I am not sure if i understand it correctly, but I currently understand it like this:
- To get the password vault, one has to log in, for one which needs the master password and optionally 2FA, like a yubikey, or TOTP, for example.
- Then the app (browser, mobile) puts the vault into its cache somehow, which then is accessible offline.
- One can “lock” the vault, making it still accessible offline and without 2FA
- For unlocking, one can unlock it via the master password or via a PIN
- Logging out essentially means clearing the offline cache, and one has to log in again.
- If one wants to always enfore 2FA, one needs to log out, this is not possible offline only.
So, first I would like to just ask if I am understanding the above correctly.
The following would be nice:
- Being able to unlock via more methods, like using a security key or TOTP
- Being able to enforce 2FA offline as well (not sure how well this works from a security standpoint because offline, one can tamper with the clock and therefore with TOTP and other 2FA options, I guess…?)

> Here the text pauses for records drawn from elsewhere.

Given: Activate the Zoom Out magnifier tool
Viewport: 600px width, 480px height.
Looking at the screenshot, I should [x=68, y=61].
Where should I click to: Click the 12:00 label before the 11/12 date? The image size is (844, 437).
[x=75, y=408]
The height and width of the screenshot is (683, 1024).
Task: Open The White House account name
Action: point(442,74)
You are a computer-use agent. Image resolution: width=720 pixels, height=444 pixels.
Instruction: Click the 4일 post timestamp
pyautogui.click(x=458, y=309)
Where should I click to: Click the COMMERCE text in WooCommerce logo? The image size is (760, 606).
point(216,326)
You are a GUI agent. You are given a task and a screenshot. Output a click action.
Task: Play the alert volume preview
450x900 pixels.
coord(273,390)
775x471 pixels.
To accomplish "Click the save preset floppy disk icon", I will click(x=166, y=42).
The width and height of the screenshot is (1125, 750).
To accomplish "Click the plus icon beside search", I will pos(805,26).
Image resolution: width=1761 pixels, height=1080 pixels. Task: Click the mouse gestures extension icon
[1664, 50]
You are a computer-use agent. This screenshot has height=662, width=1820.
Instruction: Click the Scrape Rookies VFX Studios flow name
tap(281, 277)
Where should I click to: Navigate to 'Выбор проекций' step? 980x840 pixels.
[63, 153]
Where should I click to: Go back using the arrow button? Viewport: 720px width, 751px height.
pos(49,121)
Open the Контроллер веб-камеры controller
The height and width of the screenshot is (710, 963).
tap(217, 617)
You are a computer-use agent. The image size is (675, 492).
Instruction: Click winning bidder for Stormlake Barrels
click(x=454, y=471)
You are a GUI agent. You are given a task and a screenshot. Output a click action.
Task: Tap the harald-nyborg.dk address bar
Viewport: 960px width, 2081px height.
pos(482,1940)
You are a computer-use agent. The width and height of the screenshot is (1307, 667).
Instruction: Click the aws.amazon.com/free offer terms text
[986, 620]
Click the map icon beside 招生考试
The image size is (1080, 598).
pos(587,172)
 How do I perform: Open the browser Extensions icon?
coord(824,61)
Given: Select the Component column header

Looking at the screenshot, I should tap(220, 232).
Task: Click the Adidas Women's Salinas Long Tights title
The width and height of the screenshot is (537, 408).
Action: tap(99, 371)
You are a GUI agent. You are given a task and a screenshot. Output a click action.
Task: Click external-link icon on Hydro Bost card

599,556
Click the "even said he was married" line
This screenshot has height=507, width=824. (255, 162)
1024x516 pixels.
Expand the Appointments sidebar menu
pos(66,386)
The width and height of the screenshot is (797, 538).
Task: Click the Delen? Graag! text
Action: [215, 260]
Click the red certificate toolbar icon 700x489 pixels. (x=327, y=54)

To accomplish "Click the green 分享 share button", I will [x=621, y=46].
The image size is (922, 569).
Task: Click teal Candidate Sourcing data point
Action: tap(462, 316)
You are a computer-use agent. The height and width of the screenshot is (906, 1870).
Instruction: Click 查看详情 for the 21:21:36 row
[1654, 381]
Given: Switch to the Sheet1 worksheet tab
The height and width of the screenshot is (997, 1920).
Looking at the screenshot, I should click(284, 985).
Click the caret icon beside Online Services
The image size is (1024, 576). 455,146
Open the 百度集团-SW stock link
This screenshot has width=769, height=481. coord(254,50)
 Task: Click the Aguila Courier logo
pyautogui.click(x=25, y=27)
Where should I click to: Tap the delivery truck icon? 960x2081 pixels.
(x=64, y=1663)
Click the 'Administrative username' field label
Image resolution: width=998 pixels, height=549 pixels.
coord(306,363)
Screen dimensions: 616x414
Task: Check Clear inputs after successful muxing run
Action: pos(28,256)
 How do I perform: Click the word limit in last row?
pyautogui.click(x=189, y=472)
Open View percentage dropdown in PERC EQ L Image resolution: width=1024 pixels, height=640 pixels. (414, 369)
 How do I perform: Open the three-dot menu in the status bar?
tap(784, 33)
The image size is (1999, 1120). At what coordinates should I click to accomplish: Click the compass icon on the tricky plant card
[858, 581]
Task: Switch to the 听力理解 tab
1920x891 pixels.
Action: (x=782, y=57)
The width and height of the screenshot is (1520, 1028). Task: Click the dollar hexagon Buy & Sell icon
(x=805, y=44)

I have found the following posts about this:
- How to use YubiKey for unlocking - solution
- Unlock Bitwarden with 2FA, e.g. Yubikey (instead of, not in addition to password) - #135 by grb
- Also information in an update post on the bitwarden announcements site talking about vault lockouts as a new feature, but I am only allowed to include two links per post here on discourse, apparently.
Are there any recommendations, setups, updates, news, or just general knowledge things that you can tell me about?